Durante muito tempo, os académicos inibiram-se de escrever romances históricos. Numa ficção, o rigor é evidentemente importante e tem de se ter especial cuidado para evitar asneiras e anacronismos; mesmo assim, a ficção permite pequenas liberdades que a escrita ensaística não autoriza e, quiçá temendo a crítica dos pares, raramente os historiadores portugueses se atreveram ao subgénero literário do romance histórico. Num debate na última Feira do Livro do Lisboa, percebi, porém, que as coisas estão claramente a mudar. João Paulo Oliveira e Costa, professor catedrático na Faculdade de Ciências Sociais e Humanas da Universidade Nova de Lisboa, saiu do armário e escreveu dois romances em dois anos (O Império dos Pardais e O Fio do Tempo). E o mesmo aconteceu a João Pedro Marques, um historiador doutorado por aquela mesma universidade, que também se estreou em 2010 com o romance Os Dias da Febre e chegou agora aos top de venda com o seu mais recente Uma Fazenda em África, que tem um título bem sugestivo e uma capa que pisca o olho ao famoso Equador, de Miguel Sousa Tavares. Não li ainda nenhuma das obras para ver se falta aos especialistas talento para contar onde lhes sobra informação. Mas é um bom sinal que ponham os seus conhecimentos ao serviço do público leitor, já que há muitas obras de cariz histórico que mostram preguiça em investigar e trazem erros de pôr os cabelos em pé. Vamos lá ver se outros se atrevem.
Li algures que, nos últimos dez anos, os livros de ensaio escritos em português e publicados em Portugal foram significativamente menos do que nas décadas precedentes. Não falo de não-ficção em geral, uma vez que se multiplicaram biografias de reis, rainhas e estadistas e não faltaram também os livros de dietas, cozinha e psicologia; falo, sim, de obras de pensamento estruturado, normalmente de índole política e filosófica, que aparecem cada vez menos nos nossos escaparates. Num destes fins-de-semana, porém, uma breve notícia no suplemento «Actual» do Expresso referia que em Espanha a situação, que era semelhante, está a inverter-se com o movimento contestatário 15-M, que já deu origem, com a sua acção, a mais de duas dezenas de obras «filhas» deste grupo, algumas das quais questionam o direito à desobediência civil e propõem alternativas à actual política social espanhola. Talvez o nosso espírito demasiado brando obste a um movimento deste tipo (somos, apesar de tudo, mais «come e cala» do que os espanhóis), mas não me admiraria muito se, com a austeridade vigente e o agravamento das condições de vida, não começassem a surgir de repente ensaios portugueses que nos ajudem a pensar o momento e apresentem alternativas às medidas da Troika.

O QUE PRODUZIR:
Prossiga o texto sobre livros e edição em Portugal a partir do ponto em que termina.

EXCERTO DOS DADOS:
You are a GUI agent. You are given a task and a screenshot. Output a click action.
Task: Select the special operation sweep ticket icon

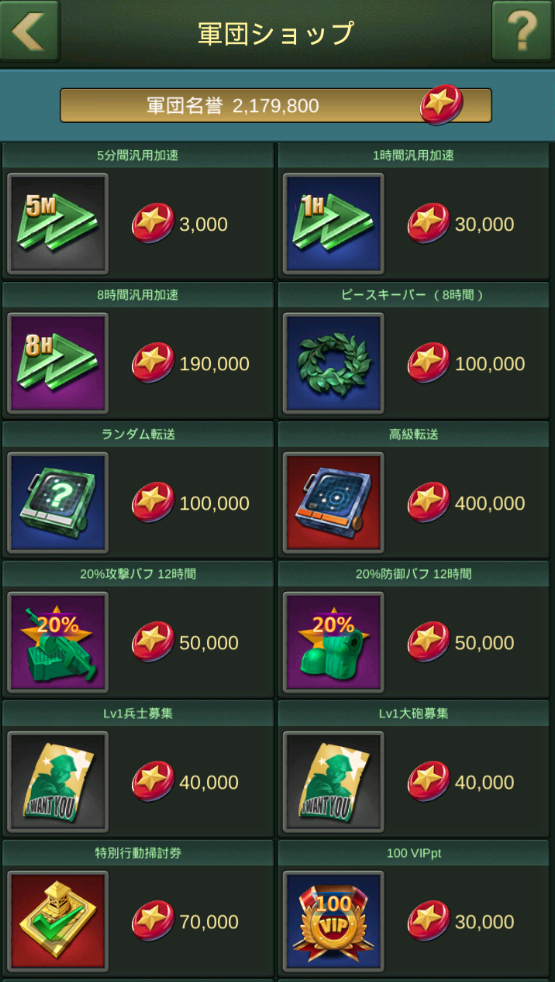click(x=58, y=923)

RESULTADO DA TAREFA:
Há uma editora na Caminho, Isabel Garcez, que promove cursos muito interessantes, alguns dos quais ministrados pelos autores «da casa» (Gonçalo M. Tavares sobre o pensamento filosófico contemporâneo, por exemplo). Há cerca de um ano, foi organizado um curso de ficção portuguesa contemporânea orientado por Miguel Real que, além de escritor e crítico, é provavelmente uma das pessoas mais informadas sobre literatura lusófona, conhecendo quase tudo o que existe, sobretudo dos novos autores. Pois bem: não só o curso foi um sucesso (houve mais inscritos do que vagas e foi preciso encontrar um espaço que desse para todos os interessados), mas também a já referida editora decidiu transformar o curso em livro, que está disponível há pouco mais de um mês sob o título O Romance Português Contemporâneo: 1950-2010. Não se querendo de profundidade excessiva, este é um bom guia para conhecermos os autores que se estrearam a partir da segunda metade do século passado, divididos por quatro grandes grupos, desde os mais realistas aos mais desconstrucionistas. Com um precioso índice de autores, encontraremos na obra muitos nomes que se consolidaram, mas também outros que, tendo surgido já no século XXI, ainda vão ter de caminhar bastante para mostrar o que valem. Um excelente livro de consulta para quem gosta de saber mais sobre o que se escreve no País.
O Horas Extraordinárias fez dois anos há cerca de quinze dias. Confesso que, com a lufa-lufa da Feira do Livro, a efeméride me passou, mas agora não posso mesmo deixar de agradecer aos meus muitos leitores que todos os dias cá vêm, quase como se fossem para o emprego. Tem sido muito bom contar com tantas visitas e ver que as pessoas se sentem neste blogue como em família: lêem, dão a sua opinião, fazem comentários apropriados, conversam uns com os outros e até deixam recados que nada têm que ver com o assunto do dia, pois já sentem noutros visitantes uma espécie de amigos com quem têm afinidades. Alguns dos meus visitantes são tão frequentes que, se não aparecerem por dois ou três dias, estranho e até me pergunto se andarão doentes ou de viagem. Outros são tão interventivos que até respondem por mim e me poupam a réplicas. Um ou outro já veio apresentar-se pessoalmente e foi bom poder pôr uma cara num nome. Mas o que é mais engraçado é que neste blogue dialogam pessoas muito diferentes, umas muito mais velhas do que outras, sem se sentir essa diferença nem haver entre elas qualquer tipo de distanciamento ou reverência. Enfim, é como se estivéssemos todos numa grande sala de estar – e, claro, os sofás fossem confortáveis. Obrigada, pois, por trazerem as almofadas. Por mim, só posso prometer continuar a dar o mote para muitas conversas. Até sempre.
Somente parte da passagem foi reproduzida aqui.